Is the “context window” the same as the “sequence length”?

Answer: yes.

Adjusting the context window

Do we have to fix the context size up front, or is it easy to adjust after the main body of training? The release of “increased context window” versions of the GPT models suggests that it’s cheap to adjust, but I don’t see how.

Answer: I was really confused about this, and my best answer was “no, you really can’t adjust this, they’re just training new models”. ChatGPT4 said that that was correct, but I am reliably informed that it was lying. I am assured that the answer to this question will be very obvious once I grok what an attention head is.

Why not concatenate things to the residual stream?

Surely if the residual stream is under immense compression pressure (leading to superposition), we could do massively better by just making the residual stream even slightly higher-dimensional?

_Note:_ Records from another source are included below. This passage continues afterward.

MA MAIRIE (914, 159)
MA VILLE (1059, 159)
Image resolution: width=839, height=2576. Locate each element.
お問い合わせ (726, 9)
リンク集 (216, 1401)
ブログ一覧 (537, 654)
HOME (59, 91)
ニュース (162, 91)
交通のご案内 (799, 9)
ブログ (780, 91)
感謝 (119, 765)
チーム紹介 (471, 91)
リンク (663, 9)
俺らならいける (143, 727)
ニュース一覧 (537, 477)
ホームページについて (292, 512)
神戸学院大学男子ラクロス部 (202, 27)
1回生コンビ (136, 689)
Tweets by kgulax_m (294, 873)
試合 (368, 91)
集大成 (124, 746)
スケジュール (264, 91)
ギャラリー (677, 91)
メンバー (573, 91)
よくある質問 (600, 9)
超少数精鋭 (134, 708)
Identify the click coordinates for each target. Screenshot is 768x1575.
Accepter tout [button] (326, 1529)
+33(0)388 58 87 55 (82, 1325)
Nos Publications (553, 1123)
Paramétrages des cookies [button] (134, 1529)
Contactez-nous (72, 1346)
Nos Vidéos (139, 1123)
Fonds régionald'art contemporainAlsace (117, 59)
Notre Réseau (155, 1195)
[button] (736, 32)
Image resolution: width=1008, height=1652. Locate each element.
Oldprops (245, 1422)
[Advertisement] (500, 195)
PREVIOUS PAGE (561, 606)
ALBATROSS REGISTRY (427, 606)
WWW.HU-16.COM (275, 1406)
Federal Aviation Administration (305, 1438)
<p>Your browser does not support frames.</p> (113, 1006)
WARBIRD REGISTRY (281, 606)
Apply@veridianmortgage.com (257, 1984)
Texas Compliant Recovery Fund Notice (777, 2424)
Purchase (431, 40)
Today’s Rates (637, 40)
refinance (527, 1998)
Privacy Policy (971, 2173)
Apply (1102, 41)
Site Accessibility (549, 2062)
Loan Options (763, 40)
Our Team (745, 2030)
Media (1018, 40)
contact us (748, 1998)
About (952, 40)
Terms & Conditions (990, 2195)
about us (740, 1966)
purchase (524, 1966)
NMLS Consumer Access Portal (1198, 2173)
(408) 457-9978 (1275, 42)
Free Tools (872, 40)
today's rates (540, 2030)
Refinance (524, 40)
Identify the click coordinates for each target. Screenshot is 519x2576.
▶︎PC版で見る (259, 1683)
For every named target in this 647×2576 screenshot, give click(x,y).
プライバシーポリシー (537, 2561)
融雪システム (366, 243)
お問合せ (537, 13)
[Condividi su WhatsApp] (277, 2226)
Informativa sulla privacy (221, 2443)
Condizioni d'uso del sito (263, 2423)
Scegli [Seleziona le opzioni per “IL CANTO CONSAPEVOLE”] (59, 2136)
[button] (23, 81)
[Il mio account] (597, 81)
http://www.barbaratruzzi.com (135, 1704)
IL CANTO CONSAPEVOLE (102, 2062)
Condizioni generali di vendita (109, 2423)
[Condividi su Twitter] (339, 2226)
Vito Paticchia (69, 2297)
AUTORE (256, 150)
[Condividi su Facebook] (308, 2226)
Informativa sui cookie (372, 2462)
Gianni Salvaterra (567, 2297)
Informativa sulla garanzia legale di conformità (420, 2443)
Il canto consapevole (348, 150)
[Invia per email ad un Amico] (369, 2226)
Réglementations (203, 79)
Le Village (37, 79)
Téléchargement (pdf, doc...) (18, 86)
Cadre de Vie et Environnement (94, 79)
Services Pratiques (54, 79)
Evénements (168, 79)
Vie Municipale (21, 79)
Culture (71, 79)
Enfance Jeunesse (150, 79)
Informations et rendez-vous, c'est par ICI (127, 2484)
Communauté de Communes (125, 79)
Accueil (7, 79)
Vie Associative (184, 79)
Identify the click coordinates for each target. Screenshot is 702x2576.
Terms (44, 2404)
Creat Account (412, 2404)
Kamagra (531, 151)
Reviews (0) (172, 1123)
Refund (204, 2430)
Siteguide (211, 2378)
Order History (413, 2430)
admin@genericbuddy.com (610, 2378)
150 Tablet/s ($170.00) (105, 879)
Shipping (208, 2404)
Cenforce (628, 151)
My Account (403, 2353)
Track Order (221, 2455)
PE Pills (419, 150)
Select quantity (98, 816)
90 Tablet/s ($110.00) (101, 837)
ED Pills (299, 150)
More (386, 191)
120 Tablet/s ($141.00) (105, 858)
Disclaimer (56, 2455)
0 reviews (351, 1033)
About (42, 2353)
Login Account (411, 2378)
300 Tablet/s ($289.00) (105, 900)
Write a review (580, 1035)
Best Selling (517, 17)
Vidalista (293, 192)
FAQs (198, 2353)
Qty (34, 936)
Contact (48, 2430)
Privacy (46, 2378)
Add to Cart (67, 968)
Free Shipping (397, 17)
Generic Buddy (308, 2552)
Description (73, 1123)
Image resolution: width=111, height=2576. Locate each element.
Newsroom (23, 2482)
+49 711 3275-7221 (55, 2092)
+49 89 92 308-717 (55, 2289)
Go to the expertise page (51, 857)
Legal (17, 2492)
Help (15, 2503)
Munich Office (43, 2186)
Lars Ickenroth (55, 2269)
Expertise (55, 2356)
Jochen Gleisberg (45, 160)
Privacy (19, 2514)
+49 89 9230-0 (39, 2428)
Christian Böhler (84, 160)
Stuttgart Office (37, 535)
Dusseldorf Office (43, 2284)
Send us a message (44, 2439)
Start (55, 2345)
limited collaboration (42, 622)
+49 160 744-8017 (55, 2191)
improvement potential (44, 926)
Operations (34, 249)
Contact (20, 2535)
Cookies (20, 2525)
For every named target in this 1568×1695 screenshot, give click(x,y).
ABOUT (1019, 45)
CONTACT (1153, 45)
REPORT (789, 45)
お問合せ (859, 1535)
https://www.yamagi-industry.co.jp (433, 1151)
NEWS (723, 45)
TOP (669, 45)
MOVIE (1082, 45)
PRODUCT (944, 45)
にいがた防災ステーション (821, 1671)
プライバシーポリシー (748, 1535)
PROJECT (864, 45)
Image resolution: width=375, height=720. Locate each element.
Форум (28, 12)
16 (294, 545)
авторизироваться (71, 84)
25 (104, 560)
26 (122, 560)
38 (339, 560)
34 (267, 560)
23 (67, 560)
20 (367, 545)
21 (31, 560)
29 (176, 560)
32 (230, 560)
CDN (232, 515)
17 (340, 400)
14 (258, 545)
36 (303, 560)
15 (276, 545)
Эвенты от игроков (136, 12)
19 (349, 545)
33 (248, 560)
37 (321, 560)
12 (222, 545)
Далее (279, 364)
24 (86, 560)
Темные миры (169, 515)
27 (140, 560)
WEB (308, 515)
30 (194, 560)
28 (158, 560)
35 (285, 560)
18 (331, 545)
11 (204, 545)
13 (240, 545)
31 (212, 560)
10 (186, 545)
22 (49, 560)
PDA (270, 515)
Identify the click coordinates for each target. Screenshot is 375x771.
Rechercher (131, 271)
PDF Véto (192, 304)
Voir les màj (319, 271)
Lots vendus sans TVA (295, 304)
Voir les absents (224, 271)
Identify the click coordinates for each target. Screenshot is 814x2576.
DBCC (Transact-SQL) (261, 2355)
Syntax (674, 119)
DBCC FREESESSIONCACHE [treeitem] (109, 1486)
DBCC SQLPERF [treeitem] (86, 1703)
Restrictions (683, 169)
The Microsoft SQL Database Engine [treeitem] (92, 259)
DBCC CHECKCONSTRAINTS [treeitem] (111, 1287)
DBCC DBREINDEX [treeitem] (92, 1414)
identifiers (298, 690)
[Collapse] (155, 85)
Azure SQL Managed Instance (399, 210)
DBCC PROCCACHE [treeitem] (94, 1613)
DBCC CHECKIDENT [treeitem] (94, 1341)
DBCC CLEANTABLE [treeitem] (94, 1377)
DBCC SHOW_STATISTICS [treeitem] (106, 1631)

What considerations go into picking the size of the residual stream?

Relatedly, Neel Nanda said we elementwise-add rather than concat positional information to the input “because the residual stream is shared memory and likely under significant superposition”. Is that a response to “why don’t we have a specific dedicated area for position that never changes” (i.e. “because it’s inefficient, the model wants to use any space available so it’s inefficient to carve out some space which can’t change”)?

Why do the same prediction problem at every position?

Is there some structural reason why we predict text at each position, rather than doing something else and only caring about the prediction at the last token?

Answer (I think): I had a longer explanation of this question, but I think I answered it in the process of writing it. The loss function we use for text generation is “perplexity”, which structurally does mean “how far is each predicted token from what actually happened”.

Why can’t an MLP layer move information between tokens?

“An attention head is the only part of a transformer which can move information between positions.” But why can’t an MLP layer do this?

Hold on, the attention pattern is an activation and not a parameter?

Don’t we learn up front how much attention a head is going to pay to each component of the input?

Answer: I think this was bad exposition on Neel’s part. The attention pattern \(A\) is computed by converting \(x \mapsto x^T W x\) to a probability distribution with softmax. That is, it is an activation (because it depends on \(x\)), but it is learned (because it contains a parameter \(W\)).

Is an “attention-only” model one which doesn’t even have any MLP layers, just attention heads?

Why “Q-K” at all?

It just collapses to one matrix, doesn’t it? So why do we separate “keys” from “queries” at all?